[[ Excerpt, beginning ]]

The beloved weatherman said it was discovered after a routine medical checkup in September.
“It’s a good news-bad news kind of thing,” he said. “Good news is we caught it early. Not great news is that it’s a little aggressive, so I’m going to be taking some time off to take care of this.”
Roker said he wanted to go public with his illness because 1 in 9 men will be diagnosed with the disease in their lifetime “but for African American men that number’s 1 in 7 and is more deadly.”
“So if you detect it early this is a really treatable disease and it’s why I wanted to take you along my journey so we can all learn together how to educate and protect the men in our lives,” he said.
Roker is scheduled to have surgery next week at Memorial Sloan Kettering Cancer Center in New York City.
Dr. Vincent Laudone is his surgeon and said the cancer “appears somewhat limited or confined to the prostate” but given that it’s aggressive the decision was made to remove the prostate.
Roker said his wife, journalist Deborah Roberts, has been his fiercest advocate and later added he doesn’t want people feeling sorry for him.
Roker’s colleagues rallied around him Friday and he said he’s feeling optimistic about his cancer battle.
“We’ll just wait and see, and hopefully in about two weeks, I’ll be back” on “Today,” he said.

[[ Excerpt, end ]]

_Work item_. Reproduce, word for word, the passage about Roker's cancer diagnosis, everything from "Roker is scheduled" down to "his cancer battle.".

[[ Data section, beginning ]]

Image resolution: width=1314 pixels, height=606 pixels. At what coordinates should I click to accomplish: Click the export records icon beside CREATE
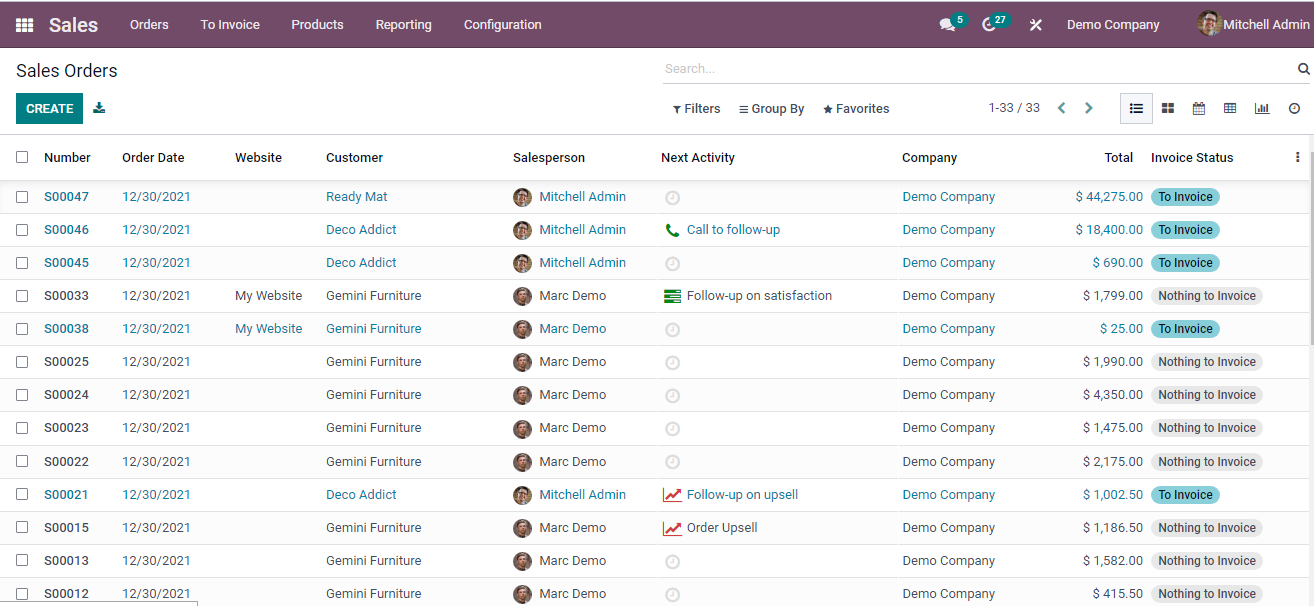coord(98,108)
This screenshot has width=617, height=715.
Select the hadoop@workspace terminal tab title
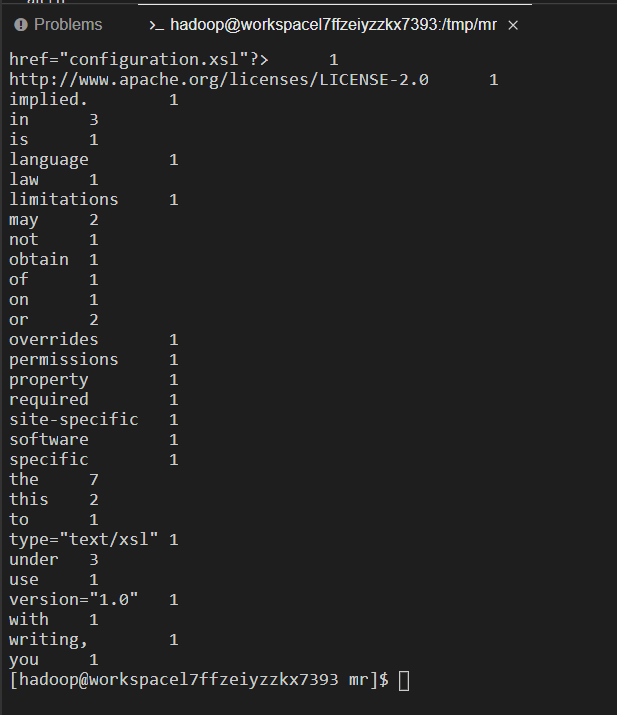333,25
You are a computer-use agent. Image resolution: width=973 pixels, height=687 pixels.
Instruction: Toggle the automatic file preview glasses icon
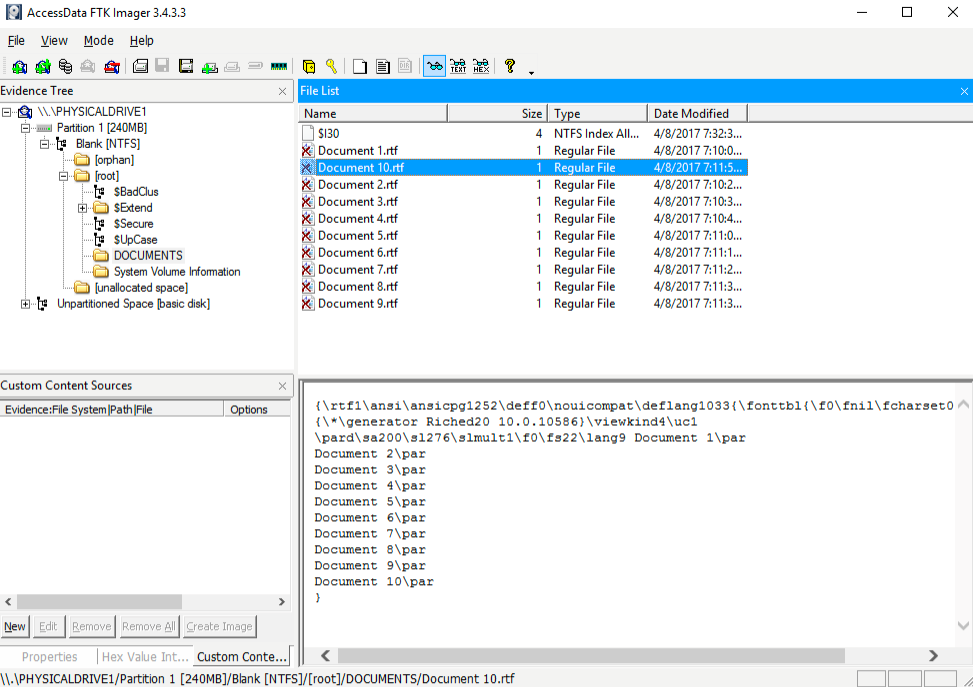tap(434, 67)
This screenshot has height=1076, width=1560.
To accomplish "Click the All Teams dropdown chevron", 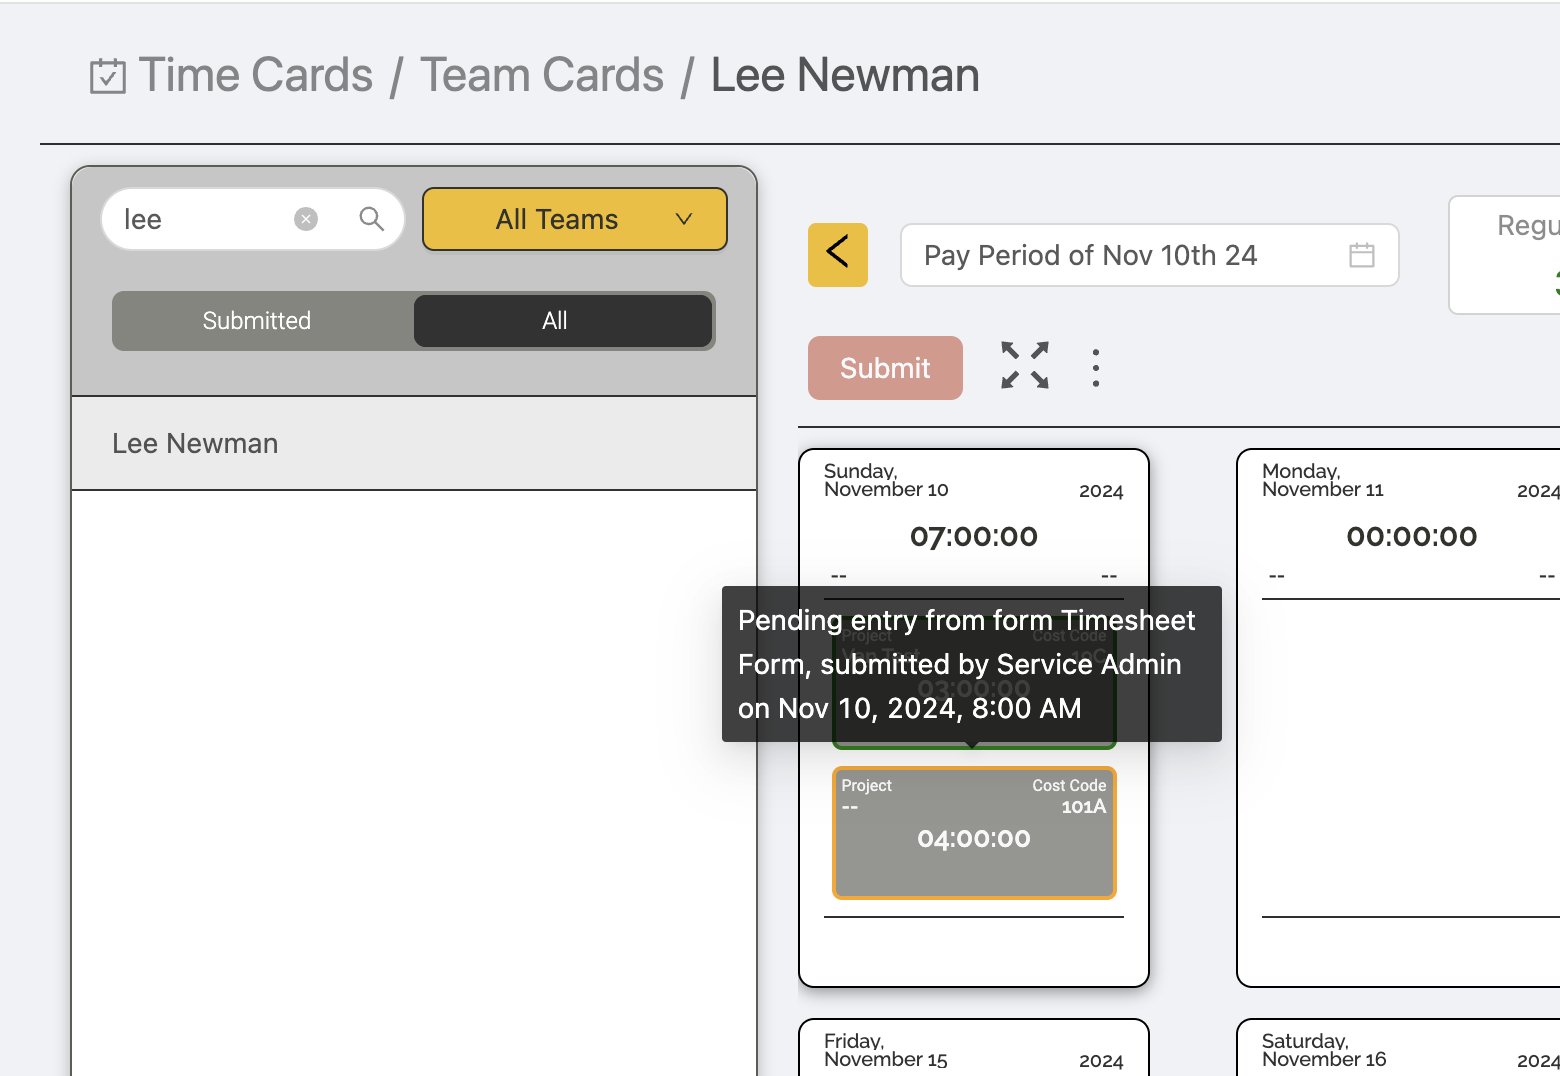I will coord(684,219).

[[ Data section, end ]]

_Result for this task_.
Roker is scheduled to have surgery next week at Memorial Sloan Kettering Cancer Center in New York City.
Dr. Vincent Laudone is his surgeon and said the cancer “appears somewhat limited or confined to the prostate” but given that it’s aggressive the decision was made to remove the prostate.
Roker said his wife, journalist Deborah Roberts, has been his fiercest advocate and later added he doesn’t want people feeling sorry for him.
Roker’s colleagues rallied around him Friday and he said he’s feeling optimistic about his cancer battle.